Experimentation has shown that for every degree change in temperature above or below 20°C, the resistance of a pure conductor changes as a percentage of what it was at 20°C. This percentage change is a characteristic of the material and is known as the ‘temperature coefficient of resistance’. For copper at 20 degrees C, the coefficient is given as 0.00393; that is, each one degree change in temperature of a copper wire results in a change in resistance equal to 0.393 of one percent of its value at 20°C. For narrow temperature ranges, this relationship is approximately linear and can be expressed as:

R2 = R [1 + a(t2 – t1)]

Where:

R2 = resistance at temperature t2

R = resistance at 20 degrees C

t1 = 20 degrees C

a = temperature coefficient of resistance at 20 degrees C

For example:

Given the resistance of a piece of copper wire is 3.6 ohms at 20 degrees C. What is its resistance at t2 = 80 degrees C?

R2 = R [1 + a(t2 – t1)]

R2 = 3.60 [1 + 0.00393(80 – 20)]

R2 = 3.6 X 1.236 = 4.45 ohms

Using the above method, the heat rise (degrees C) in a transformer or relay winding can be accurately determined by measuring the winding resistance and performing the following calculation:

1) Measure the resistance of the cold winding (at room temperature approx. 20 degrees); call it R (ie 16 ohms).

2) Measure the ultimate resistance at the end of a heating run; call this R2 (ie 20 ohms)

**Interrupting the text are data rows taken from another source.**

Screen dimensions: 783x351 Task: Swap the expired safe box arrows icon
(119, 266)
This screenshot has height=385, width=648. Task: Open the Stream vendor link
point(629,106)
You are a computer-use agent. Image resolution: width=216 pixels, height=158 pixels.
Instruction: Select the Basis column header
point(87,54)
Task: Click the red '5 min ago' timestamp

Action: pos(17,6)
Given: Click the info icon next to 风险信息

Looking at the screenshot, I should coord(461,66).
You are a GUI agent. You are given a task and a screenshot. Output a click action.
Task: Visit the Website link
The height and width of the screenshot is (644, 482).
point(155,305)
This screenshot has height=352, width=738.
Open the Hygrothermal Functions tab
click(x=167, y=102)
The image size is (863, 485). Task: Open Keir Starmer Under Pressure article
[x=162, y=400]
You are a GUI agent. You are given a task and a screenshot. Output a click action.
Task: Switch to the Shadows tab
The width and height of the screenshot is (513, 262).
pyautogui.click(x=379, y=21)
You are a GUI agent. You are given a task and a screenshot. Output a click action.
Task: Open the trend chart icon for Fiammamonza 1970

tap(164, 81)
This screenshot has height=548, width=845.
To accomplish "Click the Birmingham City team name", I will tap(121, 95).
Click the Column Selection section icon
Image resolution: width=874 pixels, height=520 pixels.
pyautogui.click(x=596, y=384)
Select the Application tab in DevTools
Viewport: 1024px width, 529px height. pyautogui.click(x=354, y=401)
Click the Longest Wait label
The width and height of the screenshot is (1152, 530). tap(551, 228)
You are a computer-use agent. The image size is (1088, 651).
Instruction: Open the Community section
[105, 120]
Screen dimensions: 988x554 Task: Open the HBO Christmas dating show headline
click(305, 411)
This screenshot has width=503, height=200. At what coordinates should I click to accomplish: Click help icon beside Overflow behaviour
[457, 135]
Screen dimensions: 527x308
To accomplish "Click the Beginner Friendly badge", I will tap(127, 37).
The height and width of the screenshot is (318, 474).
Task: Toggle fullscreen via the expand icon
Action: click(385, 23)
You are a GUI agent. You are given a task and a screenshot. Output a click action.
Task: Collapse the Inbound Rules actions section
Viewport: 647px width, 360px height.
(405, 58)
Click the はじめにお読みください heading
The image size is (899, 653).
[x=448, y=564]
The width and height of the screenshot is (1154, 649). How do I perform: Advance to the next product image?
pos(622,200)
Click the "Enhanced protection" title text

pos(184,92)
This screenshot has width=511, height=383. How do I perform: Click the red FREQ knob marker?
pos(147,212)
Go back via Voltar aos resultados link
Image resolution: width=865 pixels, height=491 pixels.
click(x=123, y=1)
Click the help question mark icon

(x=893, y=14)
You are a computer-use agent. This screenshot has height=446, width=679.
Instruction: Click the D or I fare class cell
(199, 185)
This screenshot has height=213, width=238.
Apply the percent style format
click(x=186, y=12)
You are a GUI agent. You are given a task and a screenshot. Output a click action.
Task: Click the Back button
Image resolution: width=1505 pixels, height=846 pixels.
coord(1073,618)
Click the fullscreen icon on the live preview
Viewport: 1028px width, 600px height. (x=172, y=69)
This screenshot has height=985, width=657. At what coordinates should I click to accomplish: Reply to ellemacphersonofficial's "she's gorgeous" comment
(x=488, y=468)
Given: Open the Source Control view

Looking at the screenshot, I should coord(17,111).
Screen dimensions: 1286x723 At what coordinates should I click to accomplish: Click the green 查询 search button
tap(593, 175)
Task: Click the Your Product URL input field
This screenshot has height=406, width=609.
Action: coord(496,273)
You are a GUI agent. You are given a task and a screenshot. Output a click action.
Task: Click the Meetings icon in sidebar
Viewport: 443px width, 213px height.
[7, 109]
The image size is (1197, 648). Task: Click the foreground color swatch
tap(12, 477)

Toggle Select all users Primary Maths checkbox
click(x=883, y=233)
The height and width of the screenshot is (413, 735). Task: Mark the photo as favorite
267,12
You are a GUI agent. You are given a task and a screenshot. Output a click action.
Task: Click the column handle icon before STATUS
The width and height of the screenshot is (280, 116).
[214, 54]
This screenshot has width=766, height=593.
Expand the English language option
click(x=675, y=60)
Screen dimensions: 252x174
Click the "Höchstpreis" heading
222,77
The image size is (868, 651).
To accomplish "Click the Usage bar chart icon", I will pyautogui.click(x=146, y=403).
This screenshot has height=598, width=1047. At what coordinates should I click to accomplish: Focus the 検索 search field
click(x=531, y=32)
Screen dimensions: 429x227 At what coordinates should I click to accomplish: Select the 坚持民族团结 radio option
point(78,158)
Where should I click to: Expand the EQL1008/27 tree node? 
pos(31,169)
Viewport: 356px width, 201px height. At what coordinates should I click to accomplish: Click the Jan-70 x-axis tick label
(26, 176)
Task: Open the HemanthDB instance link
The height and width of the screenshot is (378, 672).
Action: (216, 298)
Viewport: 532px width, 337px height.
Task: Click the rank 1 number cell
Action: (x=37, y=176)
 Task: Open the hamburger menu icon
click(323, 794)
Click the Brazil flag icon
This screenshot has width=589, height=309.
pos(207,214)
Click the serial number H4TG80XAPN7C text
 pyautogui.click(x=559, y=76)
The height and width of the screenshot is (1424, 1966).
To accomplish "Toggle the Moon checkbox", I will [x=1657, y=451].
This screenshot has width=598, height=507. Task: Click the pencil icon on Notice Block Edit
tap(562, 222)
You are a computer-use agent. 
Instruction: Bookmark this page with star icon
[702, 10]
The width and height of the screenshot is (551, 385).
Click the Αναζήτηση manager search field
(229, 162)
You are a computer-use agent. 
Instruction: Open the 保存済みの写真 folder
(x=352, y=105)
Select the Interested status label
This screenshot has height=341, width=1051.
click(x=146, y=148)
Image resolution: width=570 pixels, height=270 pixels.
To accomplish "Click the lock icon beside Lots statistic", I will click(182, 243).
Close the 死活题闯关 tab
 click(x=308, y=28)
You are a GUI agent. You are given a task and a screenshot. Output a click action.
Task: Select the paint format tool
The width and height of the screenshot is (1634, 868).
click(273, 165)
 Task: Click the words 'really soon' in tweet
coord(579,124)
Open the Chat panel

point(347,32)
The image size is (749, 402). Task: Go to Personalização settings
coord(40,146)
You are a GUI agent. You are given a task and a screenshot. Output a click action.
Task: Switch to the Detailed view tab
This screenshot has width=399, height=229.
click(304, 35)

3) Calculate the resistance ratio of the hot winding to that of the cold winding: R2 / R = 20 / 16 = 1.25

4) Subtract 1 from this ratio: 1.25 – 1 = 0.25

5) Divide this figure (0.25) by 0.00393: 0.25 / 0.00393 = 63.20 degrees C

In summary, we have shown that a change in temperature will affect the measured resistance of a pure conductor. We have also shown that this property can be exploited to calculate the heat rise in a winding from hot and cold resistance measurements.